__WHAT IS EXPECTED__.
Reproduce every entry exactly as shown.

__DATA SUPPLIED__.
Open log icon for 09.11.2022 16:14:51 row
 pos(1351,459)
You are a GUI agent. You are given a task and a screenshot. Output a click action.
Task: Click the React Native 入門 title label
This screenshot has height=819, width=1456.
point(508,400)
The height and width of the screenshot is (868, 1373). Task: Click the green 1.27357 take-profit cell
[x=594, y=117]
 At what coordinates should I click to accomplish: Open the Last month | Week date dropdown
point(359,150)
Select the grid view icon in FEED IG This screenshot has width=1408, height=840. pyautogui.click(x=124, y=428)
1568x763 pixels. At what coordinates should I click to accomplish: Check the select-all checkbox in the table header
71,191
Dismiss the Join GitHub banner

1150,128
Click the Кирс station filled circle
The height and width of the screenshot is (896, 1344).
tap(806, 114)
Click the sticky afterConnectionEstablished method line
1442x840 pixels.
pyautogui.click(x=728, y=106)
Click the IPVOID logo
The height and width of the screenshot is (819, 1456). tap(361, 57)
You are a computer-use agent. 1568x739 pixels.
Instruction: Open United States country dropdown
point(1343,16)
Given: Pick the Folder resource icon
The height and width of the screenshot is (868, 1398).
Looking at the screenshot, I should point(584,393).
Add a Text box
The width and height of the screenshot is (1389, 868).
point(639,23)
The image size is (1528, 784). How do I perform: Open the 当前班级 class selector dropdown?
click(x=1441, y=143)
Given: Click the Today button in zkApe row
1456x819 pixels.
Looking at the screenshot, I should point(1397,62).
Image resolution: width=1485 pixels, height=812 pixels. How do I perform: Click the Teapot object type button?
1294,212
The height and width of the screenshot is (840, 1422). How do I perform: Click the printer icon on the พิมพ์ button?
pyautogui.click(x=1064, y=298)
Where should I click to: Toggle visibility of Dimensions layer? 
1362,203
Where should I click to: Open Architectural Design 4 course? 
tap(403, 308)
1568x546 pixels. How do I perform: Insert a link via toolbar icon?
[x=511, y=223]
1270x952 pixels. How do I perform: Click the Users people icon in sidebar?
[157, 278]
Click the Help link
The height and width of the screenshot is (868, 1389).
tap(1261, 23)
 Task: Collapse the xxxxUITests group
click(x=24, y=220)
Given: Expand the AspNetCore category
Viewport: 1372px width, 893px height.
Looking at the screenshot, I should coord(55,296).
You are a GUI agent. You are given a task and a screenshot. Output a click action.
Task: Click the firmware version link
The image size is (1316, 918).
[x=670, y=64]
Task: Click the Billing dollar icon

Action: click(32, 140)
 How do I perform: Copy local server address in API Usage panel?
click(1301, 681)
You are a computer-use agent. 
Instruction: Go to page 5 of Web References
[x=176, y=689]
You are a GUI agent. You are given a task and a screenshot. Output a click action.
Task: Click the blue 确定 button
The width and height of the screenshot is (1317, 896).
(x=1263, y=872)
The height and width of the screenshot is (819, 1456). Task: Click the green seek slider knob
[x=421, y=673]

__ANSWER BOX__.
Open log icon for 09.11.2022 16:14:51 row
 pos(1351,459)
You are a GUI agent. You are given a task and a screenshot. Output a click action.
Task: Click the React Native 入門 title label
This screenshot has height=819, width=1456.
point(508,400)
The height and width of the screenshot is (868, 1373). Task: Click the green 1.27357 take-profit cell
[x=594, y=117]
 At what coordinates should I click to accomplish: Open the Last month | Week date dropdown
point(359,150)
Select the grid view icon in FEED IG This screenshot has width=1408, height=840. pyautogui.click(x=124, y=428)
1568x763 pixels. At what coordinates should I click to accomplish: Check the select-all checkbox in the table header
71,191
Dismiss the Join GitHub banner

1150,128
Click the Кирс station filled circle
The height and width of the screenshot is (896, 1344).
tap(806, 114)
Click the sticky afterConnectionEstablished method line
1442x840 pixels.
pyautogui.click(x=728, y=106)
Click the IPVOID logo
The height and width of the screenshot is (819, 1456). tap(361, 57)
You are a computer-use agent. 1568x739 pixels.
Instruction: Open United States country dropdown
point(1343,16)
Given: Pick the Folder resource icon
The height and width of the screenshot is (868, 1398).
Looking at the screenshot, I should point(584,393).
Add a Text box
The width and height of the screenshot is (1389, 868).
point(639,23)
The image size is (1528, 784). How do I perform: Open the 当前班级 class selector dropdown?
click(x=1441, y=143)
Given: Click the Today button in zkApe row
1456x819 pixels.
Looking at the screenshot, I should point(1397,62).
Image resolution: width=1485 pixels, height=812 pixels. How do I perform: Click the Teapot object type button?
1294,212
The height and width of the screenshot is (840, 1422). How do I perform: Click the printer icon on the พิมพ์ button?
pyautogui.click(x=1064, y=298)
Where should I click to: Toggle visibility of Dimensions layer? 
1362,203
Where should I click to: Open Architectural Design 4 course? 
tap(403, 308)
1568x546 pixels. How do I perform: Insert a link via toolbar icon?
[x=511, y=223]
1270x952 pixels. How do I perform: Click the Users people icon in sidebar?
[157, 278]
Click the Help link
The height and width of the screenshot is (868, 1389).
tap(1261, 23)
 Task: Collapse the xxxxUITests group
click(x=24, y=220)
Given: Expand the AspNetCore category
Viewport: 1372px width, 893px height.
Looking at the screenshot, I should coord(55,296).
You are a GUI agent. You are given a task and a screenshot. Output a click action.
Task: Click the firmware version link
The image size is (1316, 918).
[x=670, y=64]
Task: Click the Billing dollar icon

Action: click(32, 140)
 How do I perform: Copy local server address in API Usage panel?
click(1301, 681)
You are a computer-use agent. 
Instruction: Go to page 5 of Web References
[x=176, y=689]
You are a GUI agent. You are given a task and a screenshot. Output a click action.
Task: Click the blue 确定 button
The width and height of the screenshot is (1317, 896).
(x=1263, y=872)
The height and width of the screenshot is (819, 1456). Task: Click the green seek slider knob
[x=421, y=673]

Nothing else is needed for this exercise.